* WHAT YOU WILL DO *
Once you reach the line containing "You are a computer-use agent." in the entries below, write out that line and each one after it down to the line containing "Instruction: Copy Channel", exactly and with nothing added.

* INPUT DATA *
□ □ □ □

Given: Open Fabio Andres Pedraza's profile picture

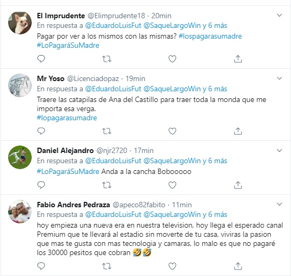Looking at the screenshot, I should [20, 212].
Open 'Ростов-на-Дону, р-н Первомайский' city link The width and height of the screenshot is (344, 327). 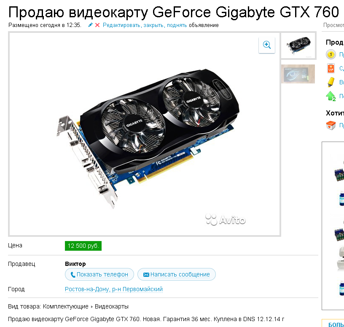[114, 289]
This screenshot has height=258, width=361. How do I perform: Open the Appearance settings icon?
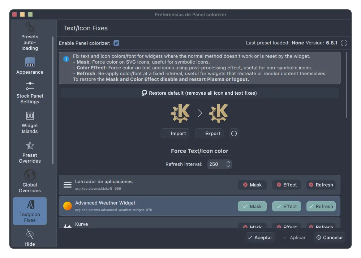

□ □ □ □

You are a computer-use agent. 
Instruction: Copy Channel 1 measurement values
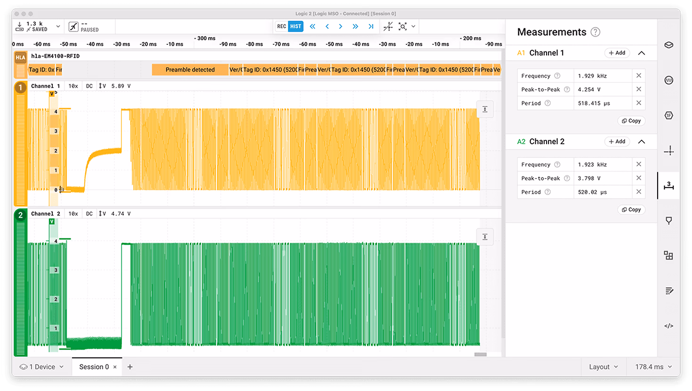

□ □ □ □

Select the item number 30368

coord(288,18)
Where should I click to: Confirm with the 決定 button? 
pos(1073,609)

□ □ □ □

* SOLUTION *
You are a computer-use agent. 
Instruction: Copy Channel 1 measurement values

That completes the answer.